Goal =>
In the introduction to the paintings of Ali Omar Ermes, reproduce the passage between "It is a great" and "Arab, Muslim artist.", inclusive, swapping "privilege" for "honor".

**** Supplied text

Dr James W Allan is the Keeper of Eastern Art, Ashmolean Museum, Oxford

 

It is a great pleasure for me to introduce the paintings of Ali Omar Ermes. In 1992 I had the privilege of exhibiting his work in the Ashmolean Museum in Oxford, and that experience of both the man and his paintings gave me a new appreciation of the richness and diversity of personality, and of the extraordinary creative ability, with which God has endowed mankind. And yet there are cultural and religious differences which have to be faced if I, as a western Christian, and others like me, are to benefit fully from the paintings of an Arab, Muslim artist.

 

Relations between Christianity and Islam have not always been happy. A nation state claiming to represent either of these religions will use its power be it economic, military or moral to oppress people of the other faith, to limit their freedom of choice or action, sometimes using force to persuade. There is intolerance and guilt on both sides, and the twentieth century is no less stained with these attitudes than the centuries that went before, as the wounds and hurts of Bosnia and the Sudan so sadly illustrate. Both religions claim to hold universal truth, so that in one sense disagreement is inevitable. The real problem for human relations, however, comes not from such contrasting views, but from the conflicts started by the fanatical among their adherents and those w ho can see profit in manipulating truth to their advantage. Often fear is the motive. Those who know the truth need have no fear of others. All too many of us, however, are insecure: we are frightened by the idea that others can find a truth which convinces, but one which, at the same time, we do not share.

********
**** Record list

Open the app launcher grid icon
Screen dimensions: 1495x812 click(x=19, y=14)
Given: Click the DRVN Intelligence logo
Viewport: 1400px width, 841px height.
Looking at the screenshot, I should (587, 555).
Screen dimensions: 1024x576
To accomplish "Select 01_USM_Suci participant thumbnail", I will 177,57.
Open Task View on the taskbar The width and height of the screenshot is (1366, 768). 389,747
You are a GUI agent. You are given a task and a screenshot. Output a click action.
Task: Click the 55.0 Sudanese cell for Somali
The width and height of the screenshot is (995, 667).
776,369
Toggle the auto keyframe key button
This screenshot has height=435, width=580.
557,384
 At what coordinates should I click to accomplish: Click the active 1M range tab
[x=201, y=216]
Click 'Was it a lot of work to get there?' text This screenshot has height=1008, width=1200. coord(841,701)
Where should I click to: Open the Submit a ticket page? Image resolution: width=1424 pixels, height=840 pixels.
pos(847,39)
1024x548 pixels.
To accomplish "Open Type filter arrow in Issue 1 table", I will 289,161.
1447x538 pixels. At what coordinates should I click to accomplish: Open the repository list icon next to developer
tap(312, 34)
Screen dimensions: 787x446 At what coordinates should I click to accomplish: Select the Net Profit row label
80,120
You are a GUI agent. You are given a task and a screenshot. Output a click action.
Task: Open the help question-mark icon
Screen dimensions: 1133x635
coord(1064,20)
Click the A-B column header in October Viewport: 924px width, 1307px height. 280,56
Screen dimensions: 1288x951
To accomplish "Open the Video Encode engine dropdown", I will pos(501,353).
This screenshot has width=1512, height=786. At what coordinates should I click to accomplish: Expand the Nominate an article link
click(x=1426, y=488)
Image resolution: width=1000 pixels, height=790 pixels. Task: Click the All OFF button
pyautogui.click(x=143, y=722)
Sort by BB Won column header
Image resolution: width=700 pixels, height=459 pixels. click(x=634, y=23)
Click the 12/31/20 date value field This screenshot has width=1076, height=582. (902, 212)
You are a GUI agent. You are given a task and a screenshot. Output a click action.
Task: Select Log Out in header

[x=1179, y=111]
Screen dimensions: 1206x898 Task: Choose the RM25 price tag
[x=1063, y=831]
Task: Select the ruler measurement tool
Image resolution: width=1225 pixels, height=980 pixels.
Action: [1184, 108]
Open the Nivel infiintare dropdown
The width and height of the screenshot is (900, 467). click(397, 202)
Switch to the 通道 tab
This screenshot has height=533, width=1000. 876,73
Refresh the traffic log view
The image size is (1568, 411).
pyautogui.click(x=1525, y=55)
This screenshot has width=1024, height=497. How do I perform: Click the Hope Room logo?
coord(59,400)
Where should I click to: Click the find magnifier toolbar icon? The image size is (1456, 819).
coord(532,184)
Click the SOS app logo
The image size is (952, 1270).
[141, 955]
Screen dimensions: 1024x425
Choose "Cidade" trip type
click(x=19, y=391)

********

Written reply =>
It is a great pleasure for me to introduce the paintings of Ali Omar Ermes. In 1992 I had the honor of exhibiting his work in the Ashmolean Museum in Oxford, and that experience of both the man and his paintings gave me a new appreciation of the richness and diversity of personality, and of the extraordinary creative ability, with which God has endowed mankind. And yet there are cultural and religious differences which have to be faced if I, as a western Christian, and others like me, are to benefit fully from the paintings of an Arab, Muslim artist.